- **Your task**
Go through the listing and copy every line word for word.

- **The input**
***

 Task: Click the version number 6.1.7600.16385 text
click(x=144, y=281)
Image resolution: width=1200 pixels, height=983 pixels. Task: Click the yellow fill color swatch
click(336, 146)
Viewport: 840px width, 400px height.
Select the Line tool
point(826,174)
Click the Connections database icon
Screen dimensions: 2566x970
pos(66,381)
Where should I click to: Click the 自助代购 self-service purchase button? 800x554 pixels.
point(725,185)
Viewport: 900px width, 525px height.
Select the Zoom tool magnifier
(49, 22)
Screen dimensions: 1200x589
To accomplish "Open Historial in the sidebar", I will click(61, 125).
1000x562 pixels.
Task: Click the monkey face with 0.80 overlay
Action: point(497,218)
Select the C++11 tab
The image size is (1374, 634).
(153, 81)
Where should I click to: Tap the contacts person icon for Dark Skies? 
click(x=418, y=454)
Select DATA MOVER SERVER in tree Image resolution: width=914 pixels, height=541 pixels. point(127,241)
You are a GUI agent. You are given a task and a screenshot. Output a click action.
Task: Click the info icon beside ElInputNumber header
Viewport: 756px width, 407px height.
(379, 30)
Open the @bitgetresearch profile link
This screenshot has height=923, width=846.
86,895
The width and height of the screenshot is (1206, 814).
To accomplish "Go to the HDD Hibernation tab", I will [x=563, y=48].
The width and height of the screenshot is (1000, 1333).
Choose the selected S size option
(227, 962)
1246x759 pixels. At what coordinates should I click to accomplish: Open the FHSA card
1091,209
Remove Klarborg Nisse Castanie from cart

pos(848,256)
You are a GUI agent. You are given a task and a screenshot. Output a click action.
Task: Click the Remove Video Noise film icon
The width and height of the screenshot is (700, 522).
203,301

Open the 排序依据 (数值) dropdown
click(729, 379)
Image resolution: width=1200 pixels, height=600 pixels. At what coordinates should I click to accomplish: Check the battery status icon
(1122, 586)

***

- **Solution for this exercise**
 Task: Click the version number 6.1.7600.16385 text
click(x=144, y=281)
Image resolution: width=1200 pixels, height=983 pixels. Task: Click the yellow fill color swatch
click(336, 146)
Viewport: 840px width, 400px height.
Select the Line tool
point(826,174)
Click the Connections database icon
Screen dimensions: 2566x970
pos(66,381)
Where should I click to: Click the 自助代购 self-service purchase button? 800x554 pixels.
point(725,185)
Viewport: 900px width, 525px height.
Select the Zoom tool magnifier
(49, 22)
Screen dimensions: 1200x589
To accomplish "Open Historial in the sidebar", I will click(61, 125).
1000x562 pixels.
Task: Click the monkey face with 0.80 overlay
Action: point(497,218)
Select the C++11 tab
The image size is (1374, 634).
(153, 81)
Where should I click to: Tap the contacts person icon for Dark Skies? 
click(x=418, y=454)
Select DATA MOVER SERVER in tree Image resolution: width=914 pixels, height=541 pixels. point(127,241)
You are a GUI agent. You are given a task and a screenshot. Output a click action.
Task: Click the info icon beside ElInputNumber header
Viewport: 756px width, 407px height.
(379, 30)
Open the @bitgetresearch profile link
This screenshot has height=923, width=846.
86,895
The width and height of the screenshot is (1206, 814).
To accomplish "Go to the HDD Hibernation tab", I will [x=563, y=48].
The width and height of the screenshot is (1000, 1333).
Choose the selected S size option
(227, 962)
1246x759 pixels. At what coordinates should I click to accomplish: Open the FHSA card
1091,209
Remove Klarborg Nisse Castanie from cart

pos(848,256)
You are a GUI agent. You are given a task and a screenshot. Output a click action.
Task: Click the Remove Video Noise film icon
The width and height of the screenshot is (700, 522).
203,301

Open the 排序依据 (数值) dropdown
click(729, 379)
Image resolution: width=1200 pixels, height=600 pixels. At what coordinates should I click to accomplish: Check the battery status icon
(1122, 586)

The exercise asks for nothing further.